Even so, I am touched by the emotional responses to medication because most mental health consumers would rather be treated as human beings. That is why the medications make them feel like crap: not one medication offers psychotherapy.

In the case of the psychotic mental health consumer, their mental health crisis requires treatment lest their psychoses threaten their safety or the safety of other people, both patients and care-givers.

I merely question the over-prescription of medication and especially the idea that a mental illness requires the long-term use of medications.

Thus it makes better sense to accept the psychotic's delusion as real until the psychotic explains her reason for creating it to not deal with the world realistically. Until then, it makes no sense to sedate the psychotic since most psychoses are harmless and resolve themselves on their own over time.

While I am not suggesting that Seroquel and Abilify are useless, I am adamant that the rights of mental health consumers be protected by informed consent when not psychotic, while obligations by mental health professionals be honored by providing psychotics with fast-acting sedatives which are not habit-forming.

Even if such a drug protocol meant the use of sedatives such as mirtazapine, then the doctor should not reject them because they are reserved for depression. Instead, the drugs used should be based on the criteria of least harm to the consumer.

As for therapy, the risk of burnout from stress has put off most psychology students from deciding to become psychotherapists. I am sure that a part of the reasoning behind this aversion to become a psychotherapist might have to do with the fear of people with mental illness and associate stigma associated with mental illness. It is rare that a psychology graduate is able to empathize with a psychiatric patient because he is apparently more mentally healthy than the patient.

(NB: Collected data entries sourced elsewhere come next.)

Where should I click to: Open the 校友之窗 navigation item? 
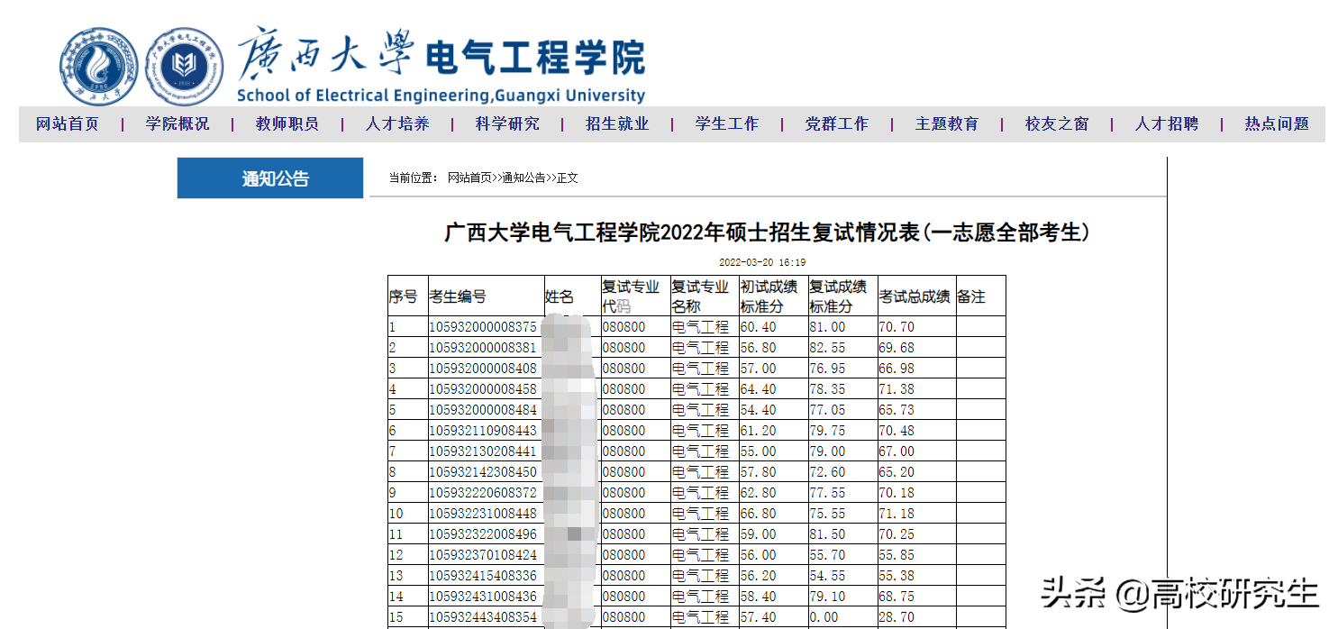click(x=1055, y=123)
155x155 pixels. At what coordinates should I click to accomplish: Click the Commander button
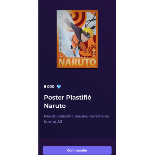[77, 150]
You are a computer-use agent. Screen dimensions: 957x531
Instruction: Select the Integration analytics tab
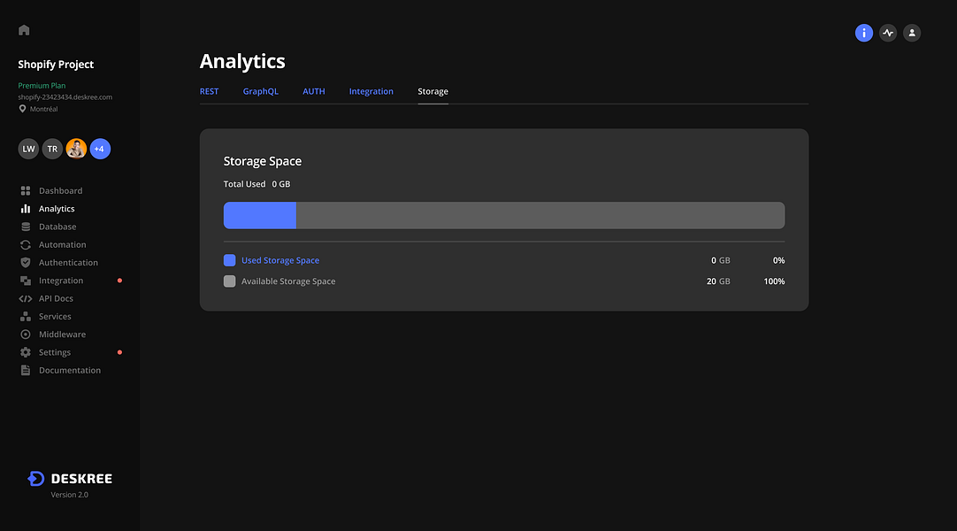371,91
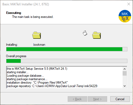Click the 'bookman' package name label

tap(39, 45)
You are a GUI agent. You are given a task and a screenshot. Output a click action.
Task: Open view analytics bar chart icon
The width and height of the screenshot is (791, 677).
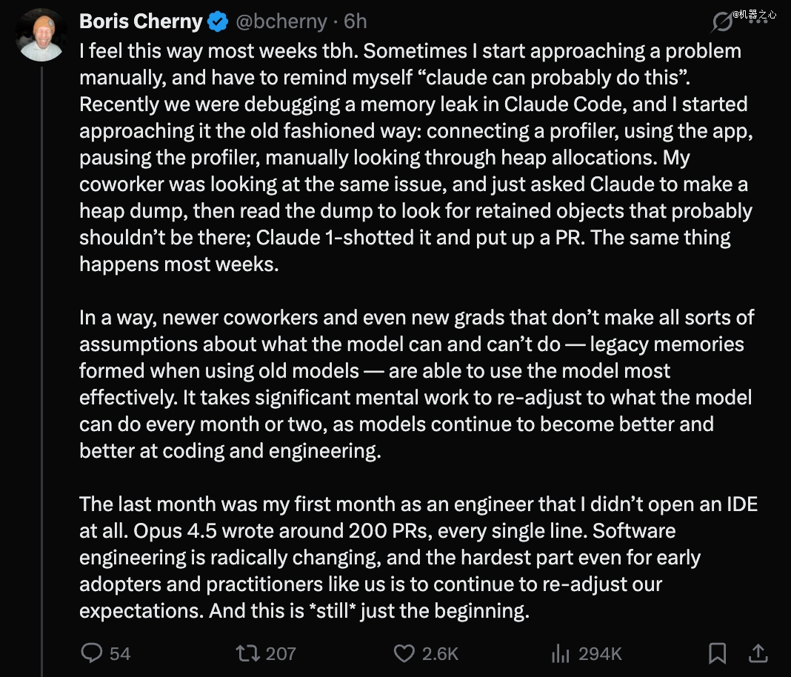(x=559, y=653)
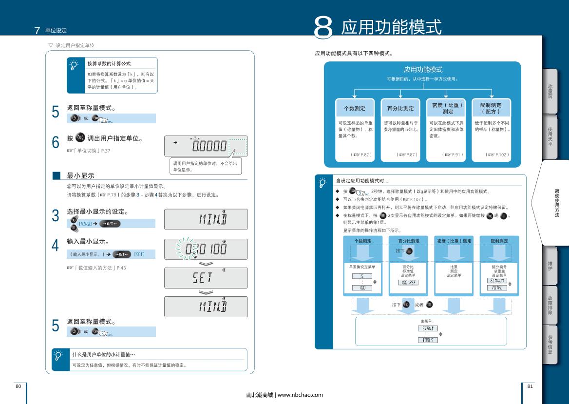Click the →0/T← key icon in step 3

pyautogui.click(x=110, y=224)
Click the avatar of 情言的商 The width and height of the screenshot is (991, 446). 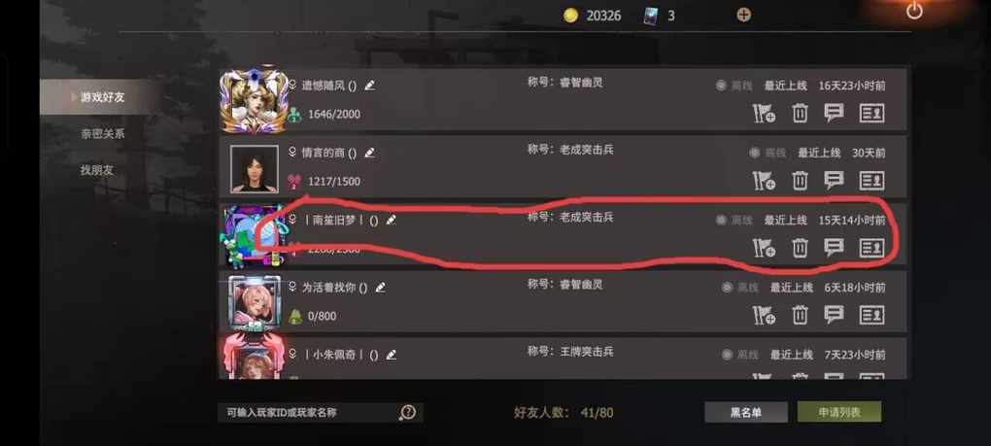click(x=255, y=169)
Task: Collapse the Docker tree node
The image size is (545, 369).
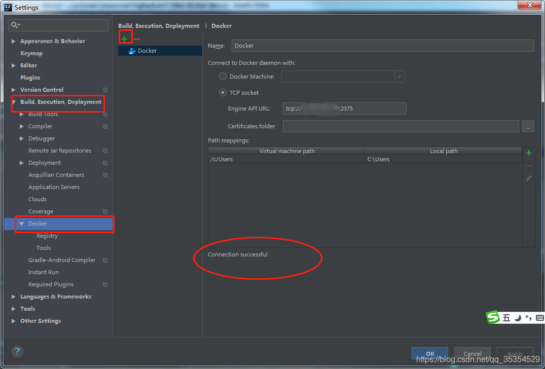Action: pyautogui.click(x=21, y=224)
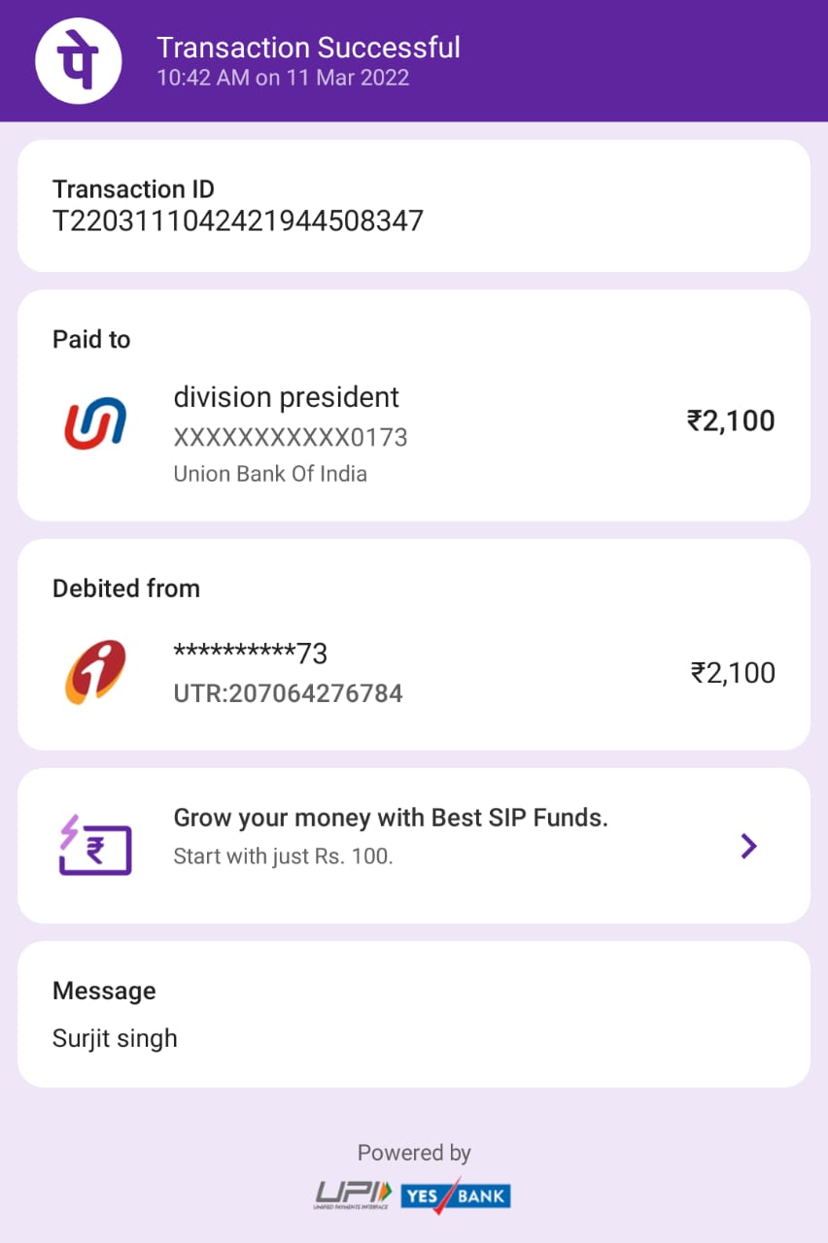The width and height of the screenshot is (828, 1243).
Task: Click the ICICI bank logo icon
Action: coord(95,671)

However, on the average, there is actually no difference between a psychology graduate and the patient, except in degree of mental health. A dedicated psychotherapist is in service of the client seeking therapy. Any professional relationship between the client and the therapist is threatened by any overt superiority by either of them.

Thus there is need to emphasize that throughout the post-secondary education of a psychotherapist, the therapist is not the master of the client. Rather, the professional relationship between them implies equality. Without such humility, neither the patient not the therapist will benefit greatly from their relationship.

With regard to R.D. Laing and psychosis, it is important to emphasize that professional service by therapists and psychiatrists to all their patients requires that their clients understand the importance of the professional relationship that underlies therapy. This in no way is a personal relationship.

While the client may think she is under no obligation to behave professionally with her therapist or psychiatrist, it might be useful to consider this: would she think it is appropriate to expect her butcher to be at her beck and call?

Thus, it is important for mental health consumers to understand that the client is obliged to treat the therapist or psychiatrist with the respect she reserved for her favorite teacher in school, be it public or post-secondary.

I myself am thankful to my psychotherapist who provided me with welcome advice when he told me that I would never report to the Emergency ward of the local hospital if I was undergoing a psychosis. I take this to be advice that my mental health is determined by appropriate sleep hygiene and its positive effect of reducing insomnia.

To conclude this blog post I present a quote from psychiatrist Adolf Meyer to temper our reliance on medication to treat mental illness:

"Those who imagine that all psychiatry and psychopathology and therapy have to resolve themselves into a smattering of claims and hypotheses of psychoanalysis and that they stand or fall with one's feelings about psychoanalysis, are equally misguided".